# MATERIAL FOR THIS TASK
########################################
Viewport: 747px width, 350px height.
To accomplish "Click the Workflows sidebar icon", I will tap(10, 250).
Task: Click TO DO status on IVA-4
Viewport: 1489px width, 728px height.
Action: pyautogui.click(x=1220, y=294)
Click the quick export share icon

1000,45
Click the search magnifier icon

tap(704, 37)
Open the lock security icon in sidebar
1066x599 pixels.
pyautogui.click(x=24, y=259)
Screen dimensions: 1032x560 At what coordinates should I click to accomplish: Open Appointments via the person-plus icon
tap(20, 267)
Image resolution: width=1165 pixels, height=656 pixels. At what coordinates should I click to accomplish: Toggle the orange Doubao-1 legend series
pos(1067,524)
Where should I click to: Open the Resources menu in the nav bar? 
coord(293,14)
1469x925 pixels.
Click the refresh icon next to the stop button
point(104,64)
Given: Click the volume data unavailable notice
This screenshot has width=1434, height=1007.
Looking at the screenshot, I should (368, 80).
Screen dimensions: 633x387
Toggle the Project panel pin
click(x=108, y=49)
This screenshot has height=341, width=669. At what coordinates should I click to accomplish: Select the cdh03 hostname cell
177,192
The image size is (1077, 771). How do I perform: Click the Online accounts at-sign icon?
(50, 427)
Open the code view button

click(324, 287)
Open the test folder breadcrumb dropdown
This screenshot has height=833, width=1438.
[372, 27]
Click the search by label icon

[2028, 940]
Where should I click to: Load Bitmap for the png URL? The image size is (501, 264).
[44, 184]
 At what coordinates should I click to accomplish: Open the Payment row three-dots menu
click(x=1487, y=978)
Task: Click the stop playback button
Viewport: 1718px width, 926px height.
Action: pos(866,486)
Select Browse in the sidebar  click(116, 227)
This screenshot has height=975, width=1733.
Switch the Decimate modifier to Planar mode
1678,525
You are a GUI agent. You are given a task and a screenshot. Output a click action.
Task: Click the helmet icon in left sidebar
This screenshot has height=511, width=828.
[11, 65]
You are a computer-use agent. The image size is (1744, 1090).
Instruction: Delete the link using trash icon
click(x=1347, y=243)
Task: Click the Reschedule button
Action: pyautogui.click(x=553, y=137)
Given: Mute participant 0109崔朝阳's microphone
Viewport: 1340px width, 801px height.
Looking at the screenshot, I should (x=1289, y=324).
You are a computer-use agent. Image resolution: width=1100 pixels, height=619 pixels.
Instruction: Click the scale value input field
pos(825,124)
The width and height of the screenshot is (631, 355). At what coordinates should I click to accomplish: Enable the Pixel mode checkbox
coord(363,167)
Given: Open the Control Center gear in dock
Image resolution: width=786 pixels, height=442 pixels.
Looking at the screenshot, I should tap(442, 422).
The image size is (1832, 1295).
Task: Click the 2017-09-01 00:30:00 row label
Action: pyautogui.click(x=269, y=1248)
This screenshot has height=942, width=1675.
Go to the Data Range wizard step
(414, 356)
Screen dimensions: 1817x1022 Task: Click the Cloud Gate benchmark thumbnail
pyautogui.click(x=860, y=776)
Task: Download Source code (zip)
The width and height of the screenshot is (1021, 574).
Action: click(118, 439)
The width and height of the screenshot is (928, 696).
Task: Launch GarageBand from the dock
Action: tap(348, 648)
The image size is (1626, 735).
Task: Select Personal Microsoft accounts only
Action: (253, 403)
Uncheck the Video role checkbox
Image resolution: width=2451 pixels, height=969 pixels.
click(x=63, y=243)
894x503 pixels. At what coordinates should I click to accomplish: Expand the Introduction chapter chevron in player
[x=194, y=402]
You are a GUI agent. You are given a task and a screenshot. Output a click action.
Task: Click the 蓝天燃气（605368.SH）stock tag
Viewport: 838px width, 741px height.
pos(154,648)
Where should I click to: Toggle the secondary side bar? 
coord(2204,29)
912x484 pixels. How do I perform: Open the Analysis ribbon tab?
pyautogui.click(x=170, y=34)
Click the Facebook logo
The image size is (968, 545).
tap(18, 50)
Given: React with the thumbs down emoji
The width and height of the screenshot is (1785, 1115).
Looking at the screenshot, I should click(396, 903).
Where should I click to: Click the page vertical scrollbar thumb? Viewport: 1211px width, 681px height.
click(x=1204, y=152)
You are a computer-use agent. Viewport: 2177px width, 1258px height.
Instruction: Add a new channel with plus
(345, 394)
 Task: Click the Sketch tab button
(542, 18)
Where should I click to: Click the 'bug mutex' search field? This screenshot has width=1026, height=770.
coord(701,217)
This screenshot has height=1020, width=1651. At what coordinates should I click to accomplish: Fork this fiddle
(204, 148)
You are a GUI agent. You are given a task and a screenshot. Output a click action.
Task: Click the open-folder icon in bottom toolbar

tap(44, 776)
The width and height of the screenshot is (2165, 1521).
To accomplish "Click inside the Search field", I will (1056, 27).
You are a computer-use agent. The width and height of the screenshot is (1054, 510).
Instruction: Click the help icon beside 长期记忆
########################################
# WHAT IS BEING ASKED
For this exercise, give the entries above again with no difference at all.

# EXPECTED ANSWER
Viewport: 747px width, 350px height.
To accomplish "Click the Workflows sidebar icon", I will tap(10, 250).
Task: Click TO DO status on IVA-4
Viewport: 1489px width, 728px height.
Action: pyautogui.click(x=1220, y=294)
Click the quick export share icon

1000,45
Click the search magnifier icon

tap(704, 37)
Open the lock security icon in sidebar
1066x599 pixels.
pyautogui.click(x=24, y=259)
Screen dimensions: 1032x560 At what coordinates should I click to accomplish: Open Appointments via the person-plus icon
tap(20, 267)
Image resolution: width=1165 pixels, height=656 pixels. At what coordinates should I click to accomplish: Toggle the orange Doubao-1 legend series
pos(1067,524)
Where should I click to: Open the Resources menu in the nav bar? 
coord(293,14)
1469x925 pixels.
Click the refresh icon next to the stop button
point(104,64)
Given: Click the volume data unavailable notice
This screenshot has width=1434, height=1007.
Looking at the screenshot, I should (368, 80).
Screen dimensions: 633x387
Toggle the Project panel pin
click(x=108, y=49)
This screenshot has height=341, width=669. At what coordinates should I click to accomplish: Select the cdh03 hostname cell
177,192
The image size is (1077, 771). How do I perform: Click the Online accounts at-sign icon?
(50, 427)
Open the code view button

click(324, 287)
Open the test folder breadcrumb dropdown
This screenshot has height=833, width=1438.
[372, 27]
Click the search by label icon

[2028, 940]
Where should I click to: Load Bitmap for the png URL? The image size is (501, 264).
[44, 184]
 At what coordinates should I click to accomplish: Open the Payment row three-dots menu
click(x=1487, y=978)
Task: Click the stop playback button
Viewport: 1718px width, 926px height.
Action: pos(866,486)
Select Browse in the sidebar  click(116, 227)
This screenshot has height=975, width=1733.
Switch the Decimate modifier to Planar mode
1678,525
You are a GUI agent. You are given a task and a screenshot. Output a click action.
Task: Click the helmet icon in left sidebar
This screenshot has height=511, width=828.
[11, 65]
You are a computer-use agent. The image size is (1744, 1090).
Instruction: Delete the link using trash icon
click(x=1347, y=243)
Task: Click the Reschedule button
Action: pyautogui.click(x=553, y=137)
Given: Mute participant 0109崔朝阳's microphone
Viewport: 1340px width, 801px height.
Looking at the screenshot, I should (x=1289, y=324).
You are a computer-use agent. Image resolution: width=1100 pixels, height=619 pixels.
Instruction: Click the scale value input field
pos(825,124)
The width and height of the screenshot is (631, 355). At what coordinates should I click to accomplish: Enable the Pixel mode checkbox
coord(363,167)
Given: Open the Control Center gear in dock
Image resolution: width=786 pixels, height=442 pixels.
Looking at the screenshot, I should tap(442, 422).
The image size is (1832, 1295).
Task: Click the 2017-09-01 00:30:00 row label
Action: pyautogui.click(x=269, y=1248)
This screenshot has height=942, width=1675.
Go to the Data Range wizard step
(414, 356)
Screen dimensions: 1817x1022 Task: Click the Cloud Gate benchmark thumbnail
pyautogui.click(x=860, y=776)
Task: Download Source code (zip)
The width and height of the screenshot is (1021, 574).
Action: click(118, 439)
The width and height of the screenshot is (928, 696).
Task: Launch GarageBand from the dock
Action: tap(348, 648)
The image size is (1626, 735).
Task: Select Personal Microsoft accounts only
Action: (253, 403)
Uncheck the Video role checkbox
Image resolution: width=2451 pixels, height=969 pixels.
click(x=63, y=243)
894x503 pixels. At what coordinates should I click to accomplish: Expand the Introduction chapter chevron in player
[x=194, y=402]
You are a GUI agent. You are given a task and a screenshot. Output a click action.
Task: Click the 蓝天燃气（605368.SH）stock tag
Viewport: 838px width, 741px height.
pos(154,648)
Where should I click to: Toggle the secondary side bar? 
coord(2204,29)
912x484 pixels. How do I perform: Open the Analysis ribbon tab?
pyautogui.click(x=170, y=34)
Click the Facebook logo
The image size is (968, 545).
tap(18, 50)
Given: React with the thumbs down emoji
The width and height of the screenshot is (1785, 1115).
Looking at the screenshot, I should click(396, 903).
Where should I click to: Click the page vertical scrollbar thumb? Viewport: 1211px width, 681px height.
click(x=1204, y=152)
You are a computer-use agent. Viewport: 2177px width, 1258px height.
Instruction: Add a new channel with plus
(345, 394)
 Task: Click the Sketch tab button
(542, 18)
Where should I click to: Click the 'bug mutex' search field? This screenshot has width=1026, height=770.
coord(701,217)
This screenshot has height=1020, width=1651. At what coordinates should I click to accomplish: Fork this fiddle
(204, 148)
You are a GUI agent. You are given a task and a screenshot. Output a click action.
Task: Click the open-folder icon in bottom toolbar

tap(44, 776)
The width and height of the screenshot is (2165, 1521).
To accomplish "Click inside the Search field", I will (1056, 27).
You are a computer-use agent. The width and height of the screenshot is (1054, 510).
Instruction: Click the help icon beside 长期记忆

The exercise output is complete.